After all this science lets finish part 1 with an easier topic. Insurance. Not being financial advisers’ veterinarians are limited to providing basic information only. If insurance is something you are considering, make a choice early, before the occurrence of disease that will then be excluded for life as pre-existing. You also need to make the best choice first time around, as swapping to a different insurance policy down the track will not provide coverage for conditions for which your pet has already been treated. This can lead to you feeling trapped with your chosen provider who are free to amend your policy and increase premiums at their discretion. Accident only cover will be limiting in the conditions for which you can claim, accident and illness giving much broader coverage. The highest levels of cover may provide a small yearly discretionary spend that you can use towards your service of choice – vaccination, de-sexing, parasite prevention. Be aware though that insurance is not there to cover your routine costs just as your car insurance doesn’t cover for servicing or new tyres. Dentistry is classified as routine care and is not covered, though as the insurance market develops it is possible we will begin to see policies that offer some form of dental coverage. Expect to pay more for this level of protection. Premiums will increase as your pet ages and the percentage pay-out, often quoted as up to eighty percent, will decrease over the same timeframe. This occurs even if the claimed condition was first diagnosed before the age at which a pay-out reduction is implemented. As of May 2019, Choice Magazine had reviewed eighty-six different policies and refused to recommend any, awarding a less than coveted Schonky award to the industry.

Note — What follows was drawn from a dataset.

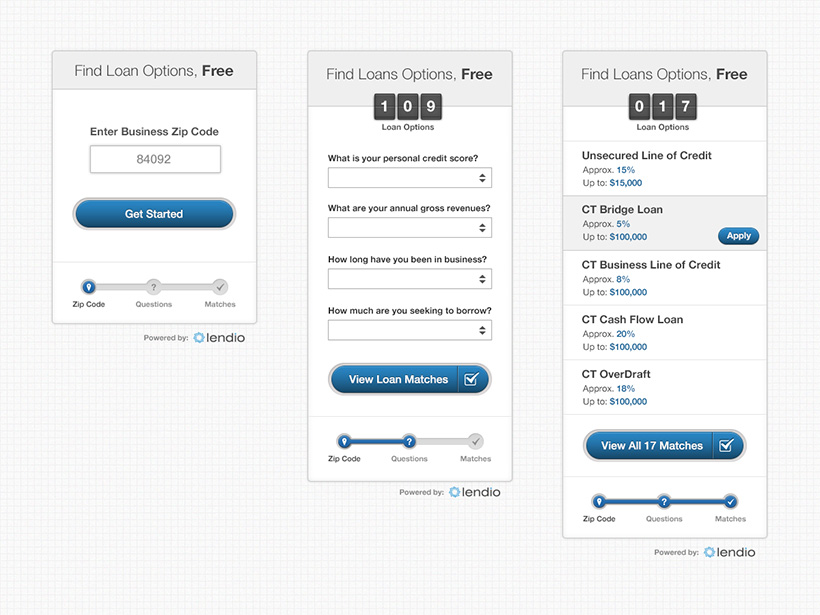Click the progress bar between Questions and Matches in the middle panel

If you are well organised and can resist the temptation of dipping into available funds a bank account that you pay into regularly can be a viable alternative. Less beneficial if your pet develops a chronic or serious condition early in life, but for those individuals who are generally healthy this may well provide enough funds to cover the inevitable treatments as your pet ages.
The take home message remains the same. Do your research thoroughly, consider the options available and make an informed choice.